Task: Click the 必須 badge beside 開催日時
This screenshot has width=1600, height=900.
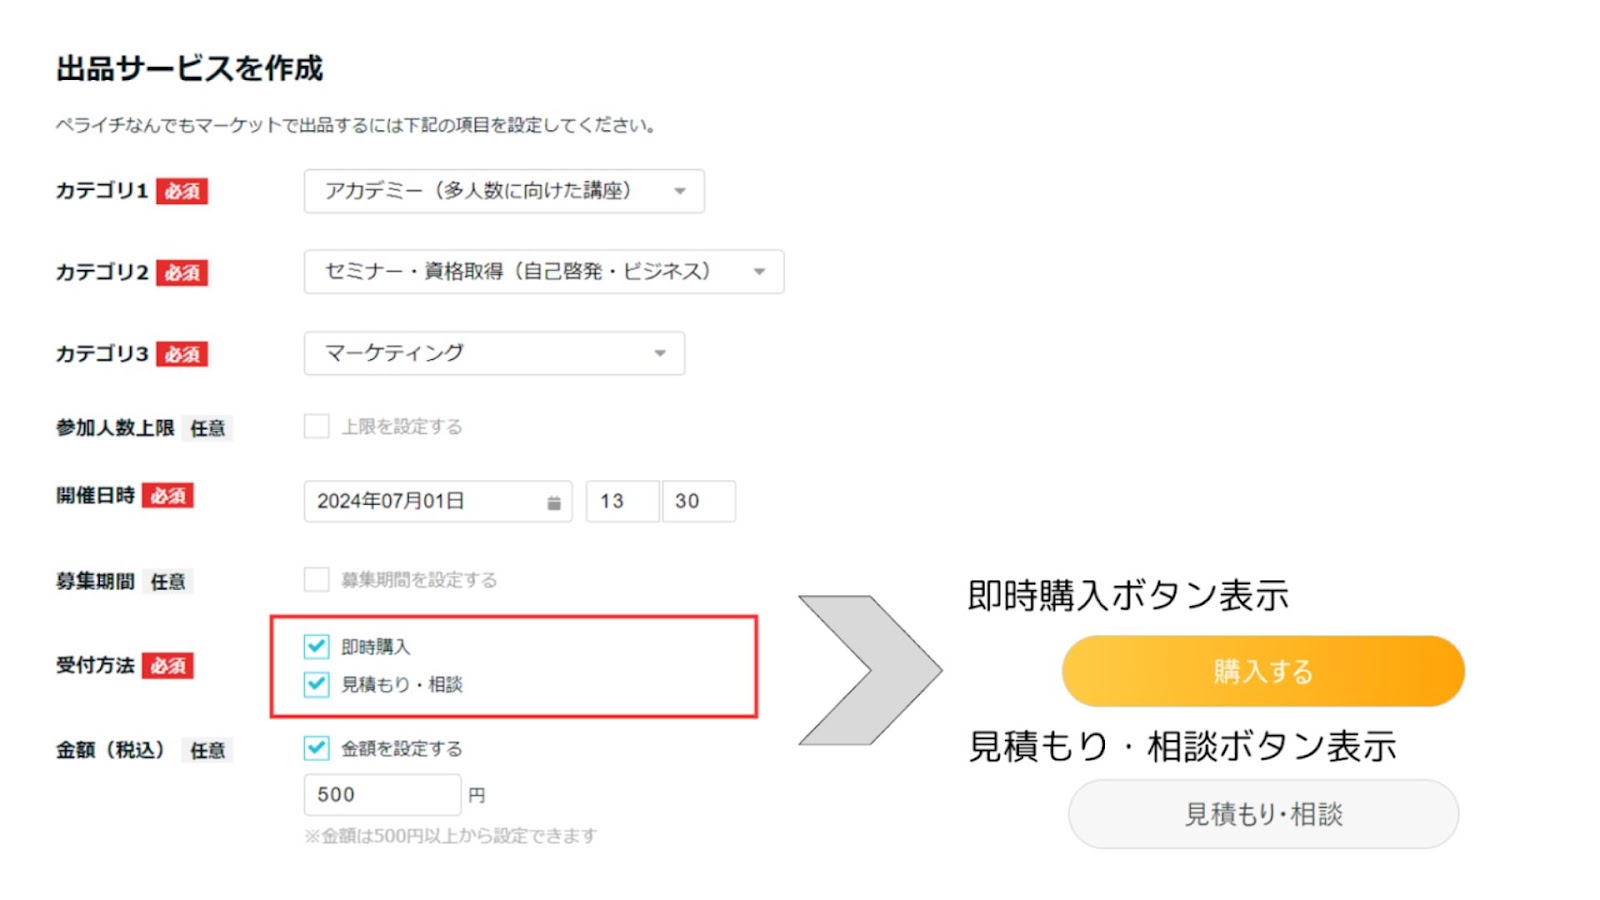Action: [167, 496]
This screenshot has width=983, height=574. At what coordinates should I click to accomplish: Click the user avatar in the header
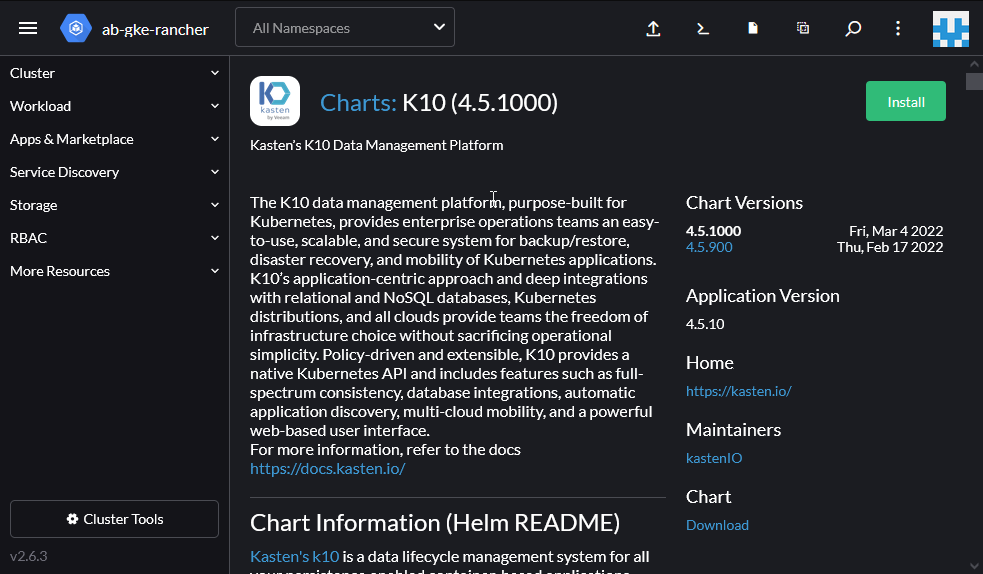pyautogui.click(x=950, y=28)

-.-.-

### What is required
Starting at the line that contains "This screenshot has width=1600, height=900.", reproduce each line exactly through the end of the entries above, leaving every picture out.

### Completed exercise
This screenshot has width=1600, height=900.
Action: [167, 496]
This screenshot has width=983, height=574. At what coordinates should I click to accomplish: Click the user avatar in the header
pyautogui.click(x=950, y=28)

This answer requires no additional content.